Au-delà de ces spéculations, le premier souci du big data est la débauche de consommation d’énergie et la production de déchets (obsolescence rapide des produits) que cette industrie engendre alors qu’elle a réussi l’exploit de passer pour sobre et écologique. À bien y regarder, est-il aussi économique et respectueux pour l’environnement de stocker une facture ou un relevé bancaire dans de gros serveurs climatisés et alimentés en permanence par de l’électricité ou vaut-il mieux l’imprimer sur un papier recyclé, la poster et la stocker dans un classeur, quitte à ce qu’il prenne un peu la poussière ? La multiplication à l’infini de la collecte, du stockage et de la gestion des données risque donc avant tout de poser un problème énergétique mais aussi de réchauffement climatique car cette industrie de pointe, paradoxalement, fonctionne majoritairement au charbon !

Il convient également d’admettre qu’une partie de cet ensemble technologique est utile. Nous l’utilisons et l’apprécions pour nous guider dans les champs, enregistrer et échanger nos données. Une mise en commun de certaines informations pourrait également permettre d’aller plus vite dans l’évaluation de variétés, de couverts végétaux, de modes de fertilisation ou de pratiques innovantes, en apportant plus de fiabilité que quelques expérimentations locales, même très bien ciblées.

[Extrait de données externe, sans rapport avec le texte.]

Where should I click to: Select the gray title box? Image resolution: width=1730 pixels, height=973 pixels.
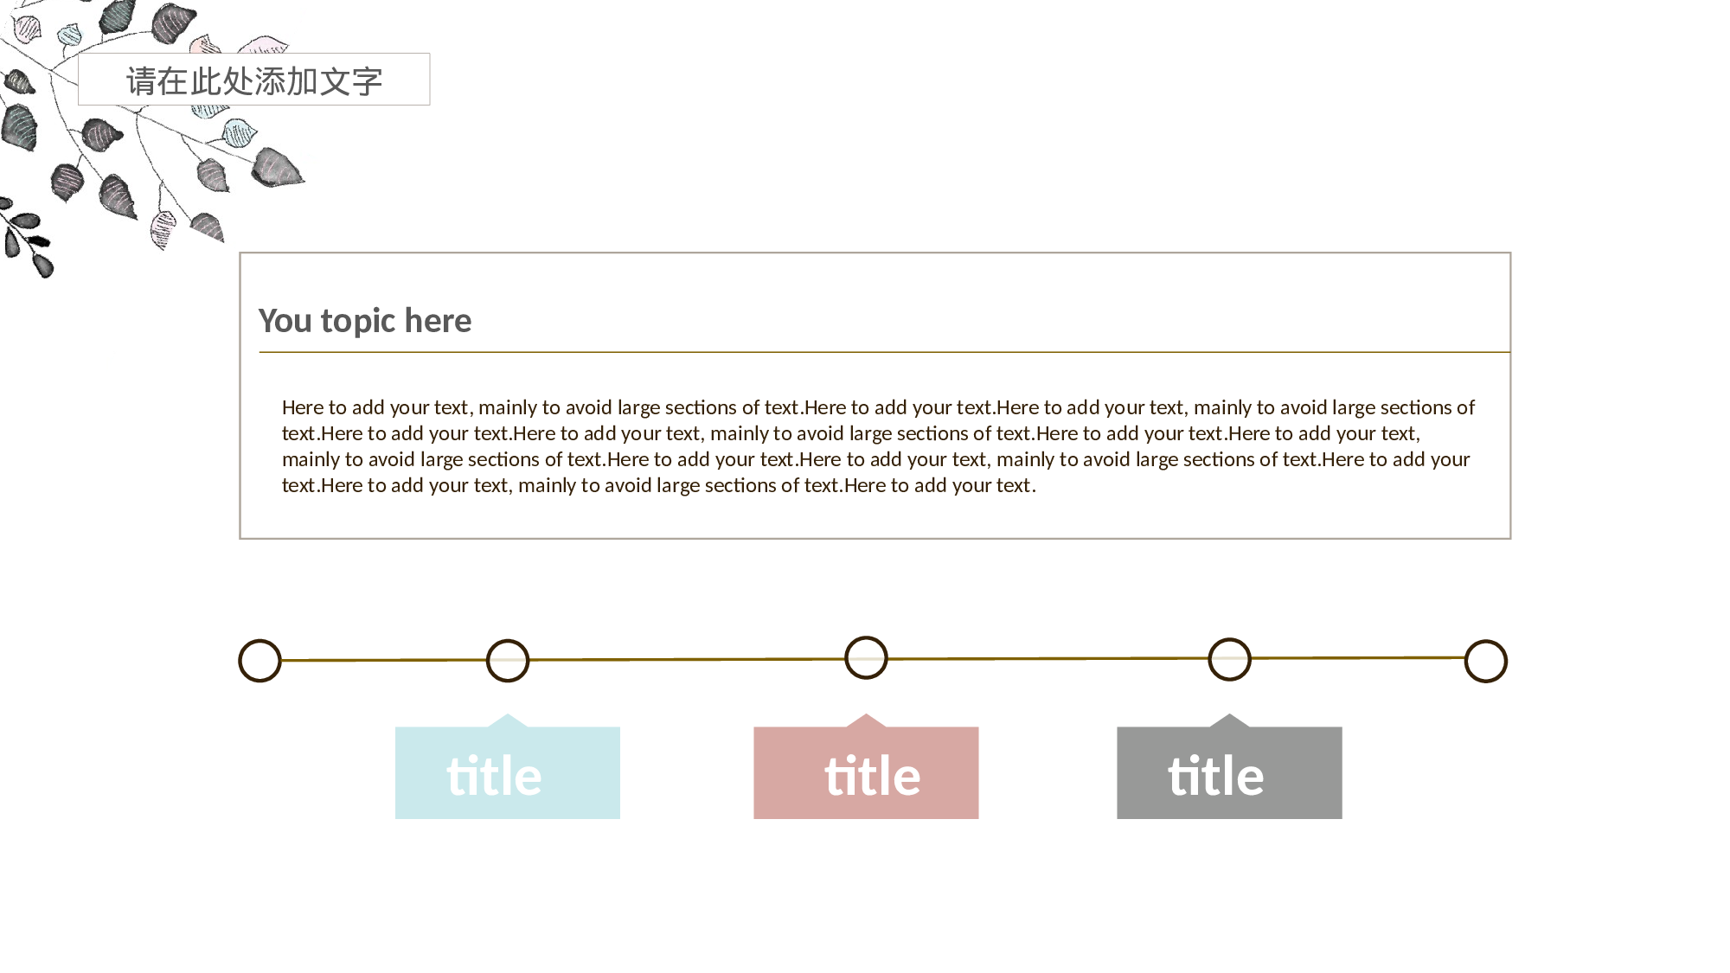(x=1229, y=773)
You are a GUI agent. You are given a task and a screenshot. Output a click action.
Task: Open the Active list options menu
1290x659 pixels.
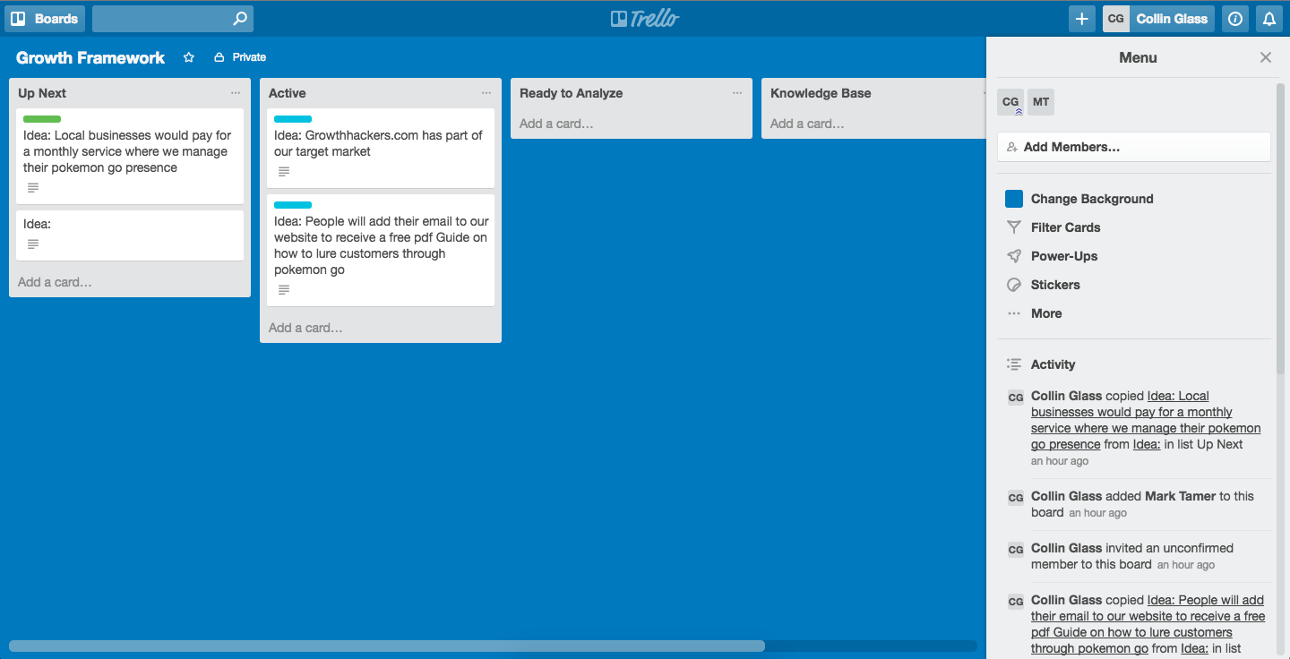[486, 92]
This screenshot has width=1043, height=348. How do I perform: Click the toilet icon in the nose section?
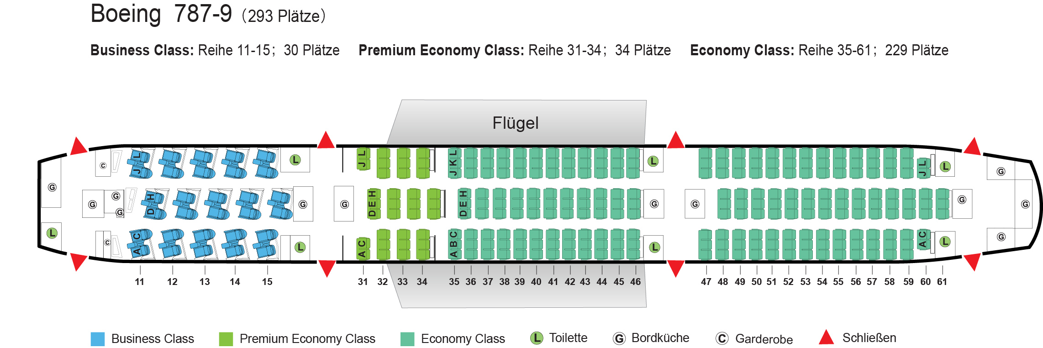coord(52,233)
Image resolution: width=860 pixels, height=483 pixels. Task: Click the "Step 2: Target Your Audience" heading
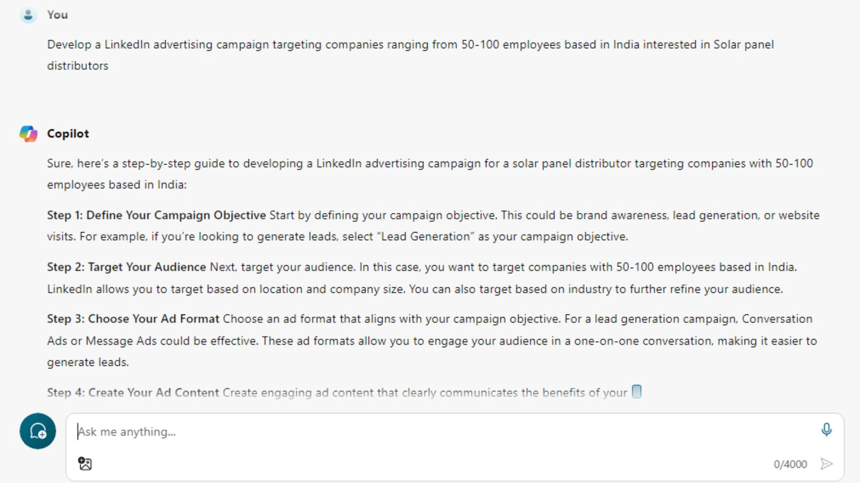tap(126, 267)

La prévision en agriculture est l’autre difficulté à laquelle vont être confrontés ces géants de la gestion des données. Le fonctionnement du vivant est encore plus complexe et imprévisible que la météo qui est déjà, à elle seule, un élément prédominant dans beaucoup de systèmes de production agricole. Si les algorithmes ont permis d’apporter plus de fiabilité et de lisibilité à huit jours, peu se risquent à aller plus loin et à ce titre, personne n’avait vraiment prévu la période de sec et de chaleur que nous subissons depuis le début mai. Même si des avancées sont possibles, tout anticiper et caler dans les champs grâce à des logiciels qui ensilent toujours plus d’informations et de données semble un vœu pieu, vu du terrain.

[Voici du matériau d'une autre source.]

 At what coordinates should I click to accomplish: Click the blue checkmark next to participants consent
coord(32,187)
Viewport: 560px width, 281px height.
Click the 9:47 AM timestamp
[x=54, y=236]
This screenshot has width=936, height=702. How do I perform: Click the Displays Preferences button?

Enfin, toute technologie possède un côté fascinant et grisant qui tend à faire croire que seul le « high-tech » est la solution. Il faut cependant rester vigilant et du « low-tech » peut être très pertinent. Il a notamment sa place dans les systèmes agricoles où il peut être plus habile de gérer la complexité du vivant et d’anticiper des risques en amont par de l’agronomie et de la diversité plutôt que de faire appel à de savants calculs. À ce titre, l’agriculture de conservation apporte ici plusieurs pistes d’analyse et de réflexion intéressantes :
- aujourd’hui, par souci d’économie et de qualité de l’eau, la mode est au pilotage de l’azote. Examen de végétation par satellite, équipements embarqués ou drones observent de plus en plus les parcelles avec précision pour adapter et moduler les doses d’engrais. Cependant, il ne s’agit que d’une analyse de la couleur et de la densité de végétation qui est assimilée à un manque d’azote. Même si cette technologie fonctionne avec des résultats probants, l’approche ne gère que les causes et l’azote permet souvent de masquer, voire de compenser d’autres carences et défauts dans les parcelles. Il ne faut donc pas accorder une confiance absolue à la technologie et peut-être reprendre les cartes de végétation et une bonne bêche (équipement low-tech par excellence) pour déceler des soucis de compaction ou faire des analyses chimiques comparatives pour déterminer des risques de carence ou d’excès d’éléments minéraux ;
- la recherche de qualité (protéine) pousse également à des apports tardifs pas toujours bien valorisés. Cependant, prévoir un rendement potentiel avec précision n’est pas simple et caler le moment où l’azote doit être disponible avec les besoins de la culture est encore plus compliqué. À ce niveau en AC, c’est certainement le « low-tech » au travers du taux de matières organiques et le développement du volant d’auto-fertilité qui gérera mieux la fourniture du sol en fonction de la demande et du potentiel réel ;
- l’association de plantes et espèces dans nos couverts biomax est aussi le moyen de palier toutes les incertitudes qu’elles soient climatiques, sanitaires ou de fertilité disponible. En fonction des situations, ce seront les plantes qui rencontreront les meilleures conditions qui en profiteront pour se développer avant d’être éventuellement relayées par d’autres. Bien entendu, même en semant un mélange identique chaque année, l’aspect est toujours différent mais la valorisation du potentiel de production est toujours au rendez-vous. C’est la même stratégie qui est appliquée et validée depuis de nombreuses années en pâturage avec les prairies multi-espèces ;
- l’association de cultures, légumineuse/graminée ou crucifère est également une bonne approche low-tech. Bien entendu, le rapport de production entre les deux cultures est différent et complètement imprévisible quelles que soient les doses de semis mais le rendement global est généralement toujours supérieur aux cultures conduites en isolé avec un pilotage plus simple et souvent avec moins d’intrants ;
- le colza associé est enfin un condensé de low-tech. Il permet à la fois de limiter les besoins de désherbage et d’insecticides (automne) tout en apportant de légères économies et plus de flexibilité en matière de fertilisation. Mieux encore, il facilite le repli sur une autre culture dans le cas d’échec d’installation. Difficile de faire mieux et de manière plus robuste en brassant des montagnes de données.

Il ne s’agit que de quelques exemples simples et concrets pour garder les pieds sur terre et éviter de ne voir le salut de l’agriculture que dans les nébuleuses « cloud ». Même si certains sont en train d’anticiper le fait que l’information sera le nouvel intrant stratégique de demain, le danger, comme pour les intrants classiques, est d’appliquer et de ne plus réfléchir. La technologie doit avant tout être utilisée pour nous assister mais ne doit jamais se substituer à nos observations, notre expérience, notre bon sens et notre raisonnement. La nature a depuis longtemps prévu la gestion des incertitudes pour survivre et se développer : à nous de continuer à l’imiter pour s’affranchir d’une gestion externe.